Obama’s first stand: Ending the Bush tax cuts
Published 12:30 pm Saturday, November 20, 2010
Let’s hope the president holds his ground on not extending the Bush tax cuts to the richest Americans — who don’t need it, don’t deserve it, and won’t help the economy if they get it.
But instead of limiting his proposed extension to $250,000 of income (the bottom 98 percent of Americans), he should offer it to incomes under $500,000 (essentially the bottom 99 percent), for two years.
The real explosion of income and wealth has occurred in the top 1 percent.
Between 2002 and 2007, the bottom 99 percent of incomes grew 1.3 percent a year in real terms, while incomes of top 1 percent grew 10 percent a year. During these years the top 1 percent accounted for two-thirds of all income growth.
Over the last three decades the top 1 percent’s share of national income has more than doubled.
So there’s no reason the top 1 percent should continue to get the Bush tax cut. The top 1 percent spends a much smaller proportion of their income than everyone else. That means there’s very little economic stimulus at these lofty heights.
Giving them a two-year extension would cost the Treasury $130 billion over two years, thereby blowing a giant hole in efforts to get the deficit under control.
That $130 billion would be enough to rehire every teacher, firefighter and police officer laid off over the last two years and save the jobs of all of them now on the chopping block. Not only are these people critical to our security and the future of our children but, unlike the top 1 percent, they could be expected to spend all of their earnings and thereby stimulate the economy.
Conservative supply-siders who argue that the top 1 percent will stop working as hard if they have to return to the 39 percent marginal rate of the Clinton years must be smoking something (probably an expensive grade). Incomes in the top 1 percent are just about the only ones that are now rising. (Wall Street just announced a 5 percent increase in this year’s bonus pool, for example.)
Besides, the Clinton years weren’t exactly bad years, economically, for the top 1 percent. They did wonderfully well then, too.
And the Bush tax cuts never trickled down. To the contrary, between 2001 and 2007, the median wage dropped. And Bush’s record on jobs was pitiful.

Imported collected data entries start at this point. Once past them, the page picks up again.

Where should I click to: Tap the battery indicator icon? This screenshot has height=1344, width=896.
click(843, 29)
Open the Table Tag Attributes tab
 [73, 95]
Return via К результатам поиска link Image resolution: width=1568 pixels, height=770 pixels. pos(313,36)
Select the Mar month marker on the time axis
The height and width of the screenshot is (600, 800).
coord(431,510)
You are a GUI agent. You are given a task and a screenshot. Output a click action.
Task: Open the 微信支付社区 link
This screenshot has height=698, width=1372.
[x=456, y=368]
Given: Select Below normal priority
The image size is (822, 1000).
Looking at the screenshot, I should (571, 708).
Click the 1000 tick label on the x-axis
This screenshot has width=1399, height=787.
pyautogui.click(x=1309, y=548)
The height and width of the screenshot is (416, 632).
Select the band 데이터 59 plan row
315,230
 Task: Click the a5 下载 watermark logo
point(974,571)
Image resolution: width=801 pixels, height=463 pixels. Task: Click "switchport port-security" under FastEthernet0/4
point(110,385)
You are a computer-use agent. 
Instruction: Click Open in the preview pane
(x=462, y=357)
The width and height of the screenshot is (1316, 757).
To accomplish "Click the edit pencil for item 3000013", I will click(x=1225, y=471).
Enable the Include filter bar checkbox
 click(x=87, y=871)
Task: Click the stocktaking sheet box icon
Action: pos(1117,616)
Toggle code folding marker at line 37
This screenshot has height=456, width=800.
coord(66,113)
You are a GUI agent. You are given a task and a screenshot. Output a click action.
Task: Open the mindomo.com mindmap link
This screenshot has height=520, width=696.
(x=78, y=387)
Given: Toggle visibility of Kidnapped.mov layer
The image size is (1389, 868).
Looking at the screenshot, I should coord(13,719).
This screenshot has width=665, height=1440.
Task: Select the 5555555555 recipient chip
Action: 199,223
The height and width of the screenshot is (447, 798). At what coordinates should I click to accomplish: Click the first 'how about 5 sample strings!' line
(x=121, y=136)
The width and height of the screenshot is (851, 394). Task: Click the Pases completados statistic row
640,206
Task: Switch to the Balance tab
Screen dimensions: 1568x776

The politics are even clearer. Over the next two years, Obama must clarify for the nation whose side he’s on and whose side his Republican opponents are on. What better issue to begin with than this one?
Inequality continues to widen in America. But an especially wide chasm has opened between the upper middle class — including lawyers, doctors and small-business owners — who earn up to $500,000 a year, and the truly privileged who now occupy top perches in executives suites and on Wall Street and who pull in millions if not billions.
The political power of this top 1 percent is evident in everything from hedge-fund and private-equity-fund managers who can treat their incomes as capital gains (subject to a 15 percent tax) to multimillion-dollar home interest deductions on executive mansions.
If the president can’t or won’t take a stand against more benefits for these privileged few — when he still has a chance to prevail in the lame-duck Congress — when will he ever?
Robert Reich, former U.S. Secretary of Labor, is professor of public policy at the University of California at Berkeley and the author of the new book “Aftershock: The Next Economy and America’s Future.”